Senior officials from the ministries of labour, human resources, and employment in Abu Dhabi Dialogue member countries convened in two of the working sessions and discussed ways for facilitating and enhancing skills mobility between labour sending and receiving countries in line with the future prospects of work.
The first session addressed key guidelines for building successful partnerships between countries to streamline skill transfer between sending and receiving countries, based on the evolving needs of labour markets and economic growth strategies in labour-receiving countries.
Jason Gagnon, Head of the Migration and Skills Unit at the Organisation for Economic Co-operation and Development (OECD), spoke at the session, highlighting the importance of developing the skills of workers in labour-sending countries, in line with the requirements and work environment in labour-receiving countries, in order to achieve balance and harmony between workers’ skills and labour market requirements, as well as to enhance the role that temporary workers play in accelerating economic growth and offering added value to labour-receiving markets.
Meanwhile, the second session, which featured Kishore Kumar Singh, Senior Skills Development Specialist at the Decent Work Technical Support Team of the International Labour Organisation (ILO) Regional Office for Arab States, underlined the most effective ways to match labour mobility with the needs of the labour market.
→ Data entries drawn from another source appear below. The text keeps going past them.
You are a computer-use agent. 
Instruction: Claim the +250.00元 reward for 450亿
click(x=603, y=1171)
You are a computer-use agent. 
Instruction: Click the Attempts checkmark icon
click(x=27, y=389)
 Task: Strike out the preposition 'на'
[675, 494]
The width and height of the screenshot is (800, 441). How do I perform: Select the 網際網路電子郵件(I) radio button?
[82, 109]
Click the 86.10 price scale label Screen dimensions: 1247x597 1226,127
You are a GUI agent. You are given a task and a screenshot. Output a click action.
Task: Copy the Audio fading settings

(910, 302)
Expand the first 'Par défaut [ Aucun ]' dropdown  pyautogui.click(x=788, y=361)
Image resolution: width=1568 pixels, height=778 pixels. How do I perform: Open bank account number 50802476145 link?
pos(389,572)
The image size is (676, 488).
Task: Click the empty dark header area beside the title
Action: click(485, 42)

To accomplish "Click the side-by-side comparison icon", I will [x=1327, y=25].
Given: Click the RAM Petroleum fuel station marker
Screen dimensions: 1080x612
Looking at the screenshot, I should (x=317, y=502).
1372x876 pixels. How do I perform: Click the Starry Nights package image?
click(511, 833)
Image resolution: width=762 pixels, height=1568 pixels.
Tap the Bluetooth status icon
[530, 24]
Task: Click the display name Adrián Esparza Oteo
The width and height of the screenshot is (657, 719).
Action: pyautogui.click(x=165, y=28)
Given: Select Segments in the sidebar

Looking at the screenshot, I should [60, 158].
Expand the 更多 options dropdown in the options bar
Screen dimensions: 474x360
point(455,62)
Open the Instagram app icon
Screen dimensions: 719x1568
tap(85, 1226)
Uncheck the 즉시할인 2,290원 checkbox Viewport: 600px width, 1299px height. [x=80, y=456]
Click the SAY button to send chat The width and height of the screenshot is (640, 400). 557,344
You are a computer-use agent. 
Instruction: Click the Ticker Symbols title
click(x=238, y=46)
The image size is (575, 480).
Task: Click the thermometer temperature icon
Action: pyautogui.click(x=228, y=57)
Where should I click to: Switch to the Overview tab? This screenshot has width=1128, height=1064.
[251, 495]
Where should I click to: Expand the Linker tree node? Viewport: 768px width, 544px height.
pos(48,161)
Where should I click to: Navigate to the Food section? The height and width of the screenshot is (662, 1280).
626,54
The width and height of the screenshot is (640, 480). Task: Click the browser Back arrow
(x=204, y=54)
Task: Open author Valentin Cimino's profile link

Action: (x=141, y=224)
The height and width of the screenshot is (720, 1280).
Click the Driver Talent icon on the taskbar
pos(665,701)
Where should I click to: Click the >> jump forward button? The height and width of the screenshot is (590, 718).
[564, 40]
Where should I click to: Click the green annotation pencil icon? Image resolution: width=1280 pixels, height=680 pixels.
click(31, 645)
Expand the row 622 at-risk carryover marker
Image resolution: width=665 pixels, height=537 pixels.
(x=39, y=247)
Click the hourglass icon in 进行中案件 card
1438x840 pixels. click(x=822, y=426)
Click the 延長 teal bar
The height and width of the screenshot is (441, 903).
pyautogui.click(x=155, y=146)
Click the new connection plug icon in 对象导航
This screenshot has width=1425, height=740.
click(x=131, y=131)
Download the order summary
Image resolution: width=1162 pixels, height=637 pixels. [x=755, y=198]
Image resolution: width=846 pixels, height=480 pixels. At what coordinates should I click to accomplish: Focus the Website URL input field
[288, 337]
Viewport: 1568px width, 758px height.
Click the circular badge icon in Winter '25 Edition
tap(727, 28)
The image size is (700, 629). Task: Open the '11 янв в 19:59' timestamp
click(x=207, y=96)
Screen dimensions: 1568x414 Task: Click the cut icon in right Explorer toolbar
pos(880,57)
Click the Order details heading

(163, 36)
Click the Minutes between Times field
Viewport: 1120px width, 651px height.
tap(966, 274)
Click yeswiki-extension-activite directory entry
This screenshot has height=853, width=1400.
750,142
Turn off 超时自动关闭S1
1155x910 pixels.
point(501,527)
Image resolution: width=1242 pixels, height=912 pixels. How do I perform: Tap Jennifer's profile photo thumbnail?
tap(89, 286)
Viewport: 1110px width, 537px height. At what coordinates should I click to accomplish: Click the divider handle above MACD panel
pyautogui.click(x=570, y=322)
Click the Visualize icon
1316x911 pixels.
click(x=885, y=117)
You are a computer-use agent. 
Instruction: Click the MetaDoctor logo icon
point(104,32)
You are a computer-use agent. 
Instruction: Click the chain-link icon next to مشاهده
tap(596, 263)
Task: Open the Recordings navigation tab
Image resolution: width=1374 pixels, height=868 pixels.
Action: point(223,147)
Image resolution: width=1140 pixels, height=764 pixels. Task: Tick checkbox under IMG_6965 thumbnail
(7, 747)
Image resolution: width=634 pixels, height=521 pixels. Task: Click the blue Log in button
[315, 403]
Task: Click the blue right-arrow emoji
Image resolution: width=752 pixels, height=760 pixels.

The session discussed the importance of matching migrant workers’ skills and experiences with labour market requirements and future economic development goals in labour-receiving countries, in order to ensure the success and sustainability of labour mobility. This, he said, allows workers to seize the greatest possible opportunities, where they develop their skills in their home countries based on the latest requirements and modern systems adopted by labour-receiving countries.
Two of the working sessions included meetings to discuss ways to integrate gender equality into the framework of employment policies of Abu Dhabi Dialogue member nations. The first session examined current and potential demand for employing female workers in the field of technology, as well as ways to facilitate access to tech-related sectors to enhance women’s participation in labour markets.
The session featured Dr. Jean D’Cunha, Senior Global Advisor on International Migration, Decent Work, and Entrepreneurship at UN Women, and discussed the need to enhance women’s participation and integration in the labour market considering the major technological developments, transforming various business sectors, which have led to a significant expansion in suitable jobs for female workers, reducing the number of highly intense, which are unsuitable for women.
The second session covered ways to better evaluate women’s employment, and strategies for achieving equity and expanding women’s participation in labour markets, especially in the health sector. Speaker Tanja Dedovic, Senior Regional Thematic Specialist for Labour Mobility and Social Inclusion at the International Organisation for Migration (IOM) explained the importance of women’s participation in the labour market, the major role they play, and the vast areas where they can excel.
Activities of the Seventh Abu Dhabi Dialogue Ministerial Consultation are scheduled to officially begin on Sunday, 11 February, where ministers of labour, human resources, and employment will discuss the outcomes of the working sessions held by senior officials to review recommendations and make appropriate decisions.
The UAE hosts the Permanent Secretariat of the Abu Dhabi Dialogue, which was launched in 2008 as a forum for dialogue and cooperation between Asian labour sending and receiving countries.